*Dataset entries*
# # # #

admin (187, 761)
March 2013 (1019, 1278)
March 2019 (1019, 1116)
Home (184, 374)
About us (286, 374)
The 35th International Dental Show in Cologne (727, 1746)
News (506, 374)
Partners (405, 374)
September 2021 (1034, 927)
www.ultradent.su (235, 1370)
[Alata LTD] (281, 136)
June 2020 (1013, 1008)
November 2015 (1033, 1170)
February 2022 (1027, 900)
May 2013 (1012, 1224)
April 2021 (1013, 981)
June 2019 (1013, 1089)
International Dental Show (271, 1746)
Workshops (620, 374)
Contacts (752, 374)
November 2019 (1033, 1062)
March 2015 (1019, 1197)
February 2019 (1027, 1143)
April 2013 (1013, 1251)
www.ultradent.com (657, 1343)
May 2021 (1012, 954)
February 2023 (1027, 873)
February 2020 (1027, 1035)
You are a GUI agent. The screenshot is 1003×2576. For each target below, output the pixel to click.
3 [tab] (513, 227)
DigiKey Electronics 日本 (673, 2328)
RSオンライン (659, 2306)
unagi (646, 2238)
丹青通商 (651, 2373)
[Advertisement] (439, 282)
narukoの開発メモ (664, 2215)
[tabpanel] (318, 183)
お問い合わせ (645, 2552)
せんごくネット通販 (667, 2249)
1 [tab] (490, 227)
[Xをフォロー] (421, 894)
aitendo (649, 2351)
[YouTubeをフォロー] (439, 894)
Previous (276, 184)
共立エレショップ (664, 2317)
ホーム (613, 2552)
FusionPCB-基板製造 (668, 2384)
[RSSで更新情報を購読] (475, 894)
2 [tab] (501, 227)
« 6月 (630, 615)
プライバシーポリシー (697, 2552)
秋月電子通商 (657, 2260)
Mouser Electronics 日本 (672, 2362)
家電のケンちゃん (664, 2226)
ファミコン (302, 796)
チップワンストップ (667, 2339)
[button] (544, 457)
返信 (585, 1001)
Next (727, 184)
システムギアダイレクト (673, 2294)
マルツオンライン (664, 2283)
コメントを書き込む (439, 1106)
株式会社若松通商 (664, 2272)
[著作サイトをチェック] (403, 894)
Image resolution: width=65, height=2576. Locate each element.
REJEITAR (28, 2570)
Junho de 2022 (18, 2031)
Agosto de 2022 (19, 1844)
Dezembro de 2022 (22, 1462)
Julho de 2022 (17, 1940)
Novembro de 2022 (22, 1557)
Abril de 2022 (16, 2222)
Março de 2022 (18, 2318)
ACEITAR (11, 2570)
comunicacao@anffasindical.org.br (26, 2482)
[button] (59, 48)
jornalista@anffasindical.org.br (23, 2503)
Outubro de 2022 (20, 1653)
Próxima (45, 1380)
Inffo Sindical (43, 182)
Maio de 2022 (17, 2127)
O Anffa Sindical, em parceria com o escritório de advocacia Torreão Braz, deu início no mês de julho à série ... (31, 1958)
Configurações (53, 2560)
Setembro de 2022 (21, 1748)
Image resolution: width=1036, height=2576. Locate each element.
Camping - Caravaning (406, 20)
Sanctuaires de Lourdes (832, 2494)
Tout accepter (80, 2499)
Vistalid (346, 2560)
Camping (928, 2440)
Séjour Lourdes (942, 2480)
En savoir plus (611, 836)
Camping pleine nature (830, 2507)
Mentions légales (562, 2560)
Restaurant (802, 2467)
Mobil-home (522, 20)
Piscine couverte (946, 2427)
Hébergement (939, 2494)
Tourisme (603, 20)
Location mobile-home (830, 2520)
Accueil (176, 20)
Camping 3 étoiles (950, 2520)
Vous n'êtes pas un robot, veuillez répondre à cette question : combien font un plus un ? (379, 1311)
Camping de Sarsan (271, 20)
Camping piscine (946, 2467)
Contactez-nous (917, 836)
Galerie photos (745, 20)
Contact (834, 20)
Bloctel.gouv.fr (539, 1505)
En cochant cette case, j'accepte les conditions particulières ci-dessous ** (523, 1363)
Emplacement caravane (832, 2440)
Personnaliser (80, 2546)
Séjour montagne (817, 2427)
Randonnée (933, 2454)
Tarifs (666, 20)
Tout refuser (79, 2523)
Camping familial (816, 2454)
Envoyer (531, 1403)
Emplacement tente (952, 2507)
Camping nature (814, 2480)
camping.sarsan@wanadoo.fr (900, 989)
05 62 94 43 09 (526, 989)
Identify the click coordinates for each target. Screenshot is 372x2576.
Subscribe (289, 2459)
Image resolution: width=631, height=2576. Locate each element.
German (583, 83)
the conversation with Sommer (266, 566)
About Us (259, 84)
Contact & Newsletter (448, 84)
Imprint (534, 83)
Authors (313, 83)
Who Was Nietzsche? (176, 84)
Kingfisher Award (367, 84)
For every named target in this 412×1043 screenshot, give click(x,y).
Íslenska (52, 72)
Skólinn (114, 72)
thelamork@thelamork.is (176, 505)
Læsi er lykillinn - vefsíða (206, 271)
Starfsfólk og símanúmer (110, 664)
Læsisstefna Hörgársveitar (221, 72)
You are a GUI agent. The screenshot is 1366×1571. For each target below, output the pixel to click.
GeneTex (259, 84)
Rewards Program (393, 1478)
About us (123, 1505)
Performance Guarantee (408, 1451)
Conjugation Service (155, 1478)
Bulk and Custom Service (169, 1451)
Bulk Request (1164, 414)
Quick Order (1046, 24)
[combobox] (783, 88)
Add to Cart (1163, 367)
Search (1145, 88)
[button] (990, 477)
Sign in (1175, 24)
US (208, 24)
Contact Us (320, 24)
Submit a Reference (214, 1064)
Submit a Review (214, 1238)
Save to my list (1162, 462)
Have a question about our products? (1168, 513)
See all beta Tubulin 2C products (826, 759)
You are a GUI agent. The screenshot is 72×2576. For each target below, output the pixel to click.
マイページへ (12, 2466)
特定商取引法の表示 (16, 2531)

# # # #

*About this exercise*
Once you find the line with "[Xをフォロー] (421, 894)" above, print it and every line after it up to and including the line with "Dezembro de 2022 (22, 1462)", exactly as written and nothing else.

*Answer to this task*
[Xをフォロー] (421, 894)
aitendo (649, 2351)
[YouTubeをフォロー] (439, 894)
Previous (276, 184)
共立エレショップ (664, 2317)
ホーム (613, 2552)
FusionPCB-基板製造 (668, 2384)
[RSSで更新情報を購読] (475, 894)
2 [tab] (501, 227)
« 6月 (630, 615)
プライバシーポリシー (697, 2552)
秋月電子通商 (657, 2260)
Mouser Electronics 日本 (672, 2362)
家電のケンちゃん (664, 2226)
ファミコン (302, 796)
チップワンストップ (667, 2339)
[button] (544, 457)
返信 (585, 1001)
Next (727, 184)
システムギアダイレクト (673, 2294)
マルツオンライン (664, 2283)
コメントを書き込む (439, 1106)
株式会社若松通商 (664, 2272)
[著作サイトをチェック] (403, 894)
Image resolution: width=65, height=2576. Locate each element.
REJEITAR (28, 2570)
Junho de 2022 (18, 2031)
Agosto de 2022 (19, 1844)
Dezembro de 2022 (22, 1462)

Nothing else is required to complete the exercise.